Source data:
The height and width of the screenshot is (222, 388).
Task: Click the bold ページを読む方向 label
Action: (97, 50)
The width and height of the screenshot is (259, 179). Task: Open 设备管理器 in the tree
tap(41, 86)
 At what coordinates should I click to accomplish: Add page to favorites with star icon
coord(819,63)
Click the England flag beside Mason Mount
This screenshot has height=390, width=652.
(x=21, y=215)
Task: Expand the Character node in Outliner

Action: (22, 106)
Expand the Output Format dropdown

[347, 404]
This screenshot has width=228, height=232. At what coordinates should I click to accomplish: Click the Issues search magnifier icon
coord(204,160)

...

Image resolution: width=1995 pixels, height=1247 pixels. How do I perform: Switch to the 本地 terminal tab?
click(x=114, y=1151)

Short problem:
Reproduce the listing lines above word for word, from the line that contains "The width and" through the line that contains "coord(204,160)", including both of those lines.

Answer to the exercise:
The width and height of the screenshot is (259, 179). Task: Open 设备管理器 in the tree
tap(41, 86)
 At what coordinates should I click to accomplish: Add page to favorites with star icon
coord(819,63)
Click the England flag beside Mason Mount
This screenshot has height=390, width=652.
(x=21, y=215)
Task: Expand the Character node in Outliner

Action: (22, 106)
Expand the Output Format dropdown

[347, 404]
This screenshot has width=228, height=232. At what coordinates should I click to accomplish: Click the Issues search magnifier icon
coord(204,160)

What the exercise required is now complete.